What to work on: Only one stretch of the data is wanted: the line containing "Buying (40, 2223)", the line containing "よゐこ有野 この街、攻略しとく？ (663, 2045)", and every line between them, copied exactly.

Listed entries:
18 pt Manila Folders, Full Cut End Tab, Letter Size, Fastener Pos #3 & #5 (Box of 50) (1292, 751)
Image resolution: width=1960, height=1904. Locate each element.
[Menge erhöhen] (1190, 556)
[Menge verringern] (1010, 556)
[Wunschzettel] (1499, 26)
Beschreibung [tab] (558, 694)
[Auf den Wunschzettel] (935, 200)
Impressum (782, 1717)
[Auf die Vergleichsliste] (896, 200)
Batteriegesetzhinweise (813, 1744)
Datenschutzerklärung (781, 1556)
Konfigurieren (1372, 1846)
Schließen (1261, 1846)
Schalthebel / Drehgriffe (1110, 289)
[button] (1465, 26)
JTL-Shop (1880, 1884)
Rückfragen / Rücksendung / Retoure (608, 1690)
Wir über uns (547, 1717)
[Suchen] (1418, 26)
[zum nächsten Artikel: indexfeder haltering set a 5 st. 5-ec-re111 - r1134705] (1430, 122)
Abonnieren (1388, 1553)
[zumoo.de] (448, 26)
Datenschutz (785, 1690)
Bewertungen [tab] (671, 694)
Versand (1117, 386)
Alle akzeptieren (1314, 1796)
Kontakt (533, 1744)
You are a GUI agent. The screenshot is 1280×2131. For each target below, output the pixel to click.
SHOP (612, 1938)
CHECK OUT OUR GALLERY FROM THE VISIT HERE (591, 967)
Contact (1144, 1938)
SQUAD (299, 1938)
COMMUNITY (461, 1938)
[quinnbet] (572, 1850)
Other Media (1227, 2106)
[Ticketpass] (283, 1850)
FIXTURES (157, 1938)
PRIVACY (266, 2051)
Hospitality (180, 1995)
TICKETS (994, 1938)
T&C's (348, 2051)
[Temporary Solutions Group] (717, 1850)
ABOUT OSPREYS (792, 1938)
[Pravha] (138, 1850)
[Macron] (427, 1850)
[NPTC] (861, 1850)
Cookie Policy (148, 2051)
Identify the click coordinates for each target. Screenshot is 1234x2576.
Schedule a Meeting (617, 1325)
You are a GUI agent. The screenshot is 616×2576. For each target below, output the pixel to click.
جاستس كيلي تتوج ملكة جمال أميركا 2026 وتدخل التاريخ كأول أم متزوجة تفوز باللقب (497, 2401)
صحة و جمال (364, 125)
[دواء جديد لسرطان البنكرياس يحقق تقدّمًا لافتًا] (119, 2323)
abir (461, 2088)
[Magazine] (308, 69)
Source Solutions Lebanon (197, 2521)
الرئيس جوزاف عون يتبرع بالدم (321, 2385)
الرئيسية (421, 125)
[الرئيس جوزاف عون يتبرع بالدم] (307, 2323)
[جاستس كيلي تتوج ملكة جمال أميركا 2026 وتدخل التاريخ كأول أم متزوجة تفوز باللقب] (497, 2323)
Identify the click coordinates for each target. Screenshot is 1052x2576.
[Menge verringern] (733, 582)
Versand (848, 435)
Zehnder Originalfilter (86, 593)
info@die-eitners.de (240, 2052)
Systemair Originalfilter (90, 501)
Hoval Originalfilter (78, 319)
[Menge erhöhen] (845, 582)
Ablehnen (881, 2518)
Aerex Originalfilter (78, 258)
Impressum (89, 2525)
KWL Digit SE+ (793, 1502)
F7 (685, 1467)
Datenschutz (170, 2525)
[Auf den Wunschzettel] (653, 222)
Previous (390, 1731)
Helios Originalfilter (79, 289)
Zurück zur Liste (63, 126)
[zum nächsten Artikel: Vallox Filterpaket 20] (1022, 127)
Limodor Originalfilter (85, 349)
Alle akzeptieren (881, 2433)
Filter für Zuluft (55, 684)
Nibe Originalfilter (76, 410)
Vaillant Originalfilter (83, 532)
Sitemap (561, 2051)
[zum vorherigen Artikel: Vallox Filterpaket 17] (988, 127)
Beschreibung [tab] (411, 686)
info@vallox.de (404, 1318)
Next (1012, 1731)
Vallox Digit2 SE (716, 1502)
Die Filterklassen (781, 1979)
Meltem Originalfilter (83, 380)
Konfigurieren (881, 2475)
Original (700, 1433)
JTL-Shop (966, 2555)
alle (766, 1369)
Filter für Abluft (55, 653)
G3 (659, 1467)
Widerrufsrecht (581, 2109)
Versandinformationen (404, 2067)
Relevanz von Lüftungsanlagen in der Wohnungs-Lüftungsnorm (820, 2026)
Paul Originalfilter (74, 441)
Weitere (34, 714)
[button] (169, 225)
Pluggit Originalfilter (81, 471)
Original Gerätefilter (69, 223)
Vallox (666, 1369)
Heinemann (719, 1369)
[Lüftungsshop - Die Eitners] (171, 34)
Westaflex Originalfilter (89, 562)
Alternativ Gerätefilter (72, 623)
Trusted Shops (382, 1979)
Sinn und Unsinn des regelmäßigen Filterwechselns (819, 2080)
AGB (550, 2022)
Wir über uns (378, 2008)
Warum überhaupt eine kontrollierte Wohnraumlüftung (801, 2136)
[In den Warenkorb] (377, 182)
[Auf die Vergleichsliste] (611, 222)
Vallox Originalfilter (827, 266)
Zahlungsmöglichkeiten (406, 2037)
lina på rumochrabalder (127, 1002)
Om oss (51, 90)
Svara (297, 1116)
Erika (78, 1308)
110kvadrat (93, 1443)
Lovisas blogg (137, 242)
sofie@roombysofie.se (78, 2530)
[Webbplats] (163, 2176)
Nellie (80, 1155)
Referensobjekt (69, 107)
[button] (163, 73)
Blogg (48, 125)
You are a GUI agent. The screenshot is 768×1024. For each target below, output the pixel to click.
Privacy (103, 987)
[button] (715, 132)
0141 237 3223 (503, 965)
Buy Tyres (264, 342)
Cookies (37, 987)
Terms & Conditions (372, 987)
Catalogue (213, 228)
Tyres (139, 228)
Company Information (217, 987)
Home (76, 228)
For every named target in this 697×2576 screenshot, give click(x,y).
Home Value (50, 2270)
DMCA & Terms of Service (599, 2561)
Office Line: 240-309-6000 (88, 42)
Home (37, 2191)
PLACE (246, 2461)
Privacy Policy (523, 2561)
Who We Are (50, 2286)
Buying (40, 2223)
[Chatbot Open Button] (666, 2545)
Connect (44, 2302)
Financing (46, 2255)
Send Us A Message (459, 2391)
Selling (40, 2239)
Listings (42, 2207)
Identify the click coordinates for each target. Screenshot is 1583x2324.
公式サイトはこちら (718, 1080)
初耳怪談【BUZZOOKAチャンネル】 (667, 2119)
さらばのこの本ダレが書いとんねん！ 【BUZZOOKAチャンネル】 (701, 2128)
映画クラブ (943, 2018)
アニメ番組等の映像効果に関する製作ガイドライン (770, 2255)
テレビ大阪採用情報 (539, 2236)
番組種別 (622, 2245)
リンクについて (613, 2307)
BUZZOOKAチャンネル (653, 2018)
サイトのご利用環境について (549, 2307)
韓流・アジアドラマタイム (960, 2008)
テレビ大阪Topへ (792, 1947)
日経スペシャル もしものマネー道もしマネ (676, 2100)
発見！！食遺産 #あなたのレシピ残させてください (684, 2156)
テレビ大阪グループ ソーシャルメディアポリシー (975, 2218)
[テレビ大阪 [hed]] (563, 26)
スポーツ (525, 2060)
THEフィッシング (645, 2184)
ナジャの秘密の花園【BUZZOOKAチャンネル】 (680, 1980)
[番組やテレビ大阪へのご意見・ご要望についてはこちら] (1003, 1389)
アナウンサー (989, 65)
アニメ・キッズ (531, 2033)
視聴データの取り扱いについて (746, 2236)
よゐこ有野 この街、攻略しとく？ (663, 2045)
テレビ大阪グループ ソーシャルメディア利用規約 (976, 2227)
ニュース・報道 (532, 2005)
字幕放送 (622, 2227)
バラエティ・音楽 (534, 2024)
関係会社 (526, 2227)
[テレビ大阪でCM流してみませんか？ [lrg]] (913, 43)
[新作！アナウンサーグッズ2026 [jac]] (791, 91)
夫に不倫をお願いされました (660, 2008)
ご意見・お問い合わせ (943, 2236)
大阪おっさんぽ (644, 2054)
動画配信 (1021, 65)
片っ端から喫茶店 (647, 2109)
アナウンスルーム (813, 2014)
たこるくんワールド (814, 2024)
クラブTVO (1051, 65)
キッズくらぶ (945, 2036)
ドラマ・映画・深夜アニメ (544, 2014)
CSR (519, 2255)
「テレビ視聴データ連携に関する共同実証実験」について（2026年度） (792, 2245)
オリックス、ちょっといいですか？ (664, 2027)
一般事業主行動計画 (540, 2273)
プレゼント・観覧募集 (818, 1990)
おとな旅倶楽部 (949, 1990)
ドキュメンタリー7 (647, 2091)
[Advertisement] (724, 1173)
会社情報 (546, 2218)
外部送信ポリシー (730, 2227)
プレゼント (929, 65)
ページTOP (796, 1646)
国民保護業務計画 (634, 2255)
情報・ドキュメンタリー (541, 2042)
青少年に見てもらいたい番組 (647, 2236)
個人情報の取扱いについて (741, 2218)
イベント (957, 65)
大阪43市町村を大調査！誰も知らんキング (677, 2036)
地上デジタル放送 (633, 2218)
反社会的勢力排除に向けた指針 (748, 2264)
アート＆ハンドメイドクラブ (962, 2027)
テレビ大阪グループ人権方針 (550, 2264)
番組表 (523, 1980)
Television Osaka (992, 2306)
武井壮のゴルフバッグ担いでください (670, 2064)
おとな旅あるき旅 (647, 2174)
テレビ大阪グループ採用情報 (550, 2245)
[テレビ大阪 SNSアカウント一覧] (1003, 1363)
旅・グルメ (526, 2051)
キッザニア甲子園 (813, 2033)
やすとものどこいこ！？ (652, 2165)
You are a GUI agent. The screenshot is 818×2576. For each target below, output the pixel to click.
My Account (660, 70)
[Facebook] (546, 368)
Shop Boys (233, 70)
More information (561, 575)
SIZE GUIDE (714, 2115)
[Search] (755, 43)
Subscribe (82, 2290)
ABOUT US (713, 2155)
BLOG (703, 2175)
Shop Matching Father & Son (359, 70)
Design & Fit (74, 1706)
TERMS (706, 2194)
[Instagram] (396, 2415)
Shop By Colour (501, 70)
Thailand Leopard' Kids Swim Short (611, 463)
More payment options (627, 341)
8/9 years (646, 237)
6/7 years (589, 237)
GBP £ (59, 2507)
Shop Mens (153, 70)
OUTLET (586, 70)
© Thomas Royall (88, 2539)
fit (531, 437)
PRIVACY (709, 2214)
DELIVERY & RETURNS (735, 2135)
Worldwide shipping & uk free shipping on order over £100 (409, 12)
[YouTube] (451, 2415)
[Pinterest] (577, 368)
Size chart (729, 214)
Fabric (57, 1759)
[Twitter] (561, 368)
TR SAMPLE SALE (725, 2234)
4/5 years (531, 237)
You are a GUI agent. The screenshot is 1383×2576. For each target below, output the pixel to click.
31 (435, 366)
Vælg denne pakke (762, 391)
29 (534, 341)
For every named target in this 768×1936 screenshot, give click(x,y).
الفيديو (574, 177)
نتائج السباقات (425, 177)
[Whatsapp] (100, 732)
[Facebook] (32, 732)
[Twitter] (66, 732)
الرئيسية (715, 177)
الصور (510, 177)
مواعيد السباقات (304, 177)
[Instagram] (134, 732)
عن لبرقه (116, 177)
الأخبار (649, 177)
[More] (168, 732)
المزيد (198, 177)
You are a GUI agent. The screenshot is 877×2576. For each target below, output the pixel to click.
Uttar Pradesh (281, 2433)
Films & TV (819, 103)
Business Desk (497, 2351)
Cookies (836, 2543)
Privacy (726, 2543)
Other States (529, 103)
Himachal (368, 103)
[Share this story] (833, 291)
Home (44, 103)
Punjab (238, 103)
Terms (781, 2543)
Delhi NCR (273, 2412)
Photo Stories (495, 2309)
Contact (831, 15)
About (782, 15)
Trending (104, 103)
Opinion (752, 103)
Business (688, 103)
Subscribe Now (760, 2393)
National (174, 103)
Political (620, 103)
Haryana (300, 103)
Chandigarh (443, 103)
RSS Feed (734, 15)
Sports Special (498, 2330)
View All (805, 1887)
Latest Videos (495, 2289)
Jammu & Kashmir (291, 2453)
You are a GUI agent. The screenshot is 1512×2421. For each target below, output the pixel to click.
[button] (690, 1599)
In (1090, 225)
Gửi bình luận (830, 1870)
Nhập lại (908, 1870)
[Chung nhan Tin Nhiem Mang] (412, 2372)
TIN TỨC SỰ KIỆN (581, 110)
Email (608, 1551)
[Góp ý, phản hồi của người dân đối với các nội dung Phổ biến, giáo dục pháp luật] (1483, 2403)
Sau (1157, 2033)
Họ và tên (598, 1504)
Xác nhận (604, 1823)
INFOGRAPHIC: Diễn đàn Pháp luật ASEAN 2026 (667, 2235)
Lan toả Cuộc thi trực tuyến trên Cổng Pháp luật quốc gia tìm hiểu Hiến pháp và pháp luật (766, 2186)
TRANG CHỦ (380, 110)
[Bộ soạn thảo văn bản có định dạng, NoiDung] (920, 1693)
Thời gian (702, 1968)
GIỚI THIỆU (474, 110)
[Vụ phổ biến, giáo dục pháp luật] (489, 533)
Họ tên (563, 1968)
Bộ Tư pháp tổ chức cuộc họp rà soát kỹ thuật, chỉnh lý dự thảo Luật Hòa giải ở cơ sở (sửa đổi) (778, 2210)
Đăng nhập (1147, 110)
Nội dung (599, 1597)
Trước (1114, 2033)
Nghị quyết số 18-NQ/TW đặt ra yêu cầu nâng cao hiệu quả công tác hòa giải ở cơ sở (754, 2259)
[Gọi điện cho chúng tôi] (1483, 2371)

Answer section:
Buying (40, 2223)
[Chatbot Open Button] (666, 2545)
Connect (44, 2302)
Financing (46, 2255)
Send Us A Message (459, 2391)
Selling (40, 2239)
Listings (42, 2207)
Identify the click coordinates for each target. Screenshot is 1583x2324.
公式サイトはこちら (718, 1080)
初耳怪談【BUZZOOKAチャンネル】 (667, 2119)
さらばのこの本ダレが書いとんねん！ 【BUZZOOKAチャンネル】 (701, 2128)
映画クラブ (943, 2018)
アニメ番組等の映像効果に関する製作ガイドライン (770, 2255)
テレビ大阪採用情報 (539, 2236)
番組種別 (622, 2245)
リンクについて (613, 2307)
BUZZOOKAチャンネル (653, 2018)
サイトのご利用環境について (549, 2307)
韓流・アジアドラマタイム (960, 2008)
テレビ大阪Topへ (792, 1947)
日経スペシャル もしものマネー道もしマネ (676, 2100)
発見！！食遺産 #あなたのレシピ残させてください (684, 2156)
テレビ大阪グループ ソーシャルメディアポリシー (975, 2218)
[テレビ大阪 [hed]] (563, 26)
スポーツ (525, 2060)
THEフィッシング (645, 2184)
ナジャの秘密の花園【BUZZOOKAチャンネル】 (680, 1980)
[番組やテレビ大阪へのご意見・ご要望についてはこちら] (1003, 1389)
アナウンサー (989, 65)
アニメ・キッズ (531, 2033)
視聴データの取り扱いについて (746, 2236)
よゐこ有野 この街、攻略しとく？ (663, 2045)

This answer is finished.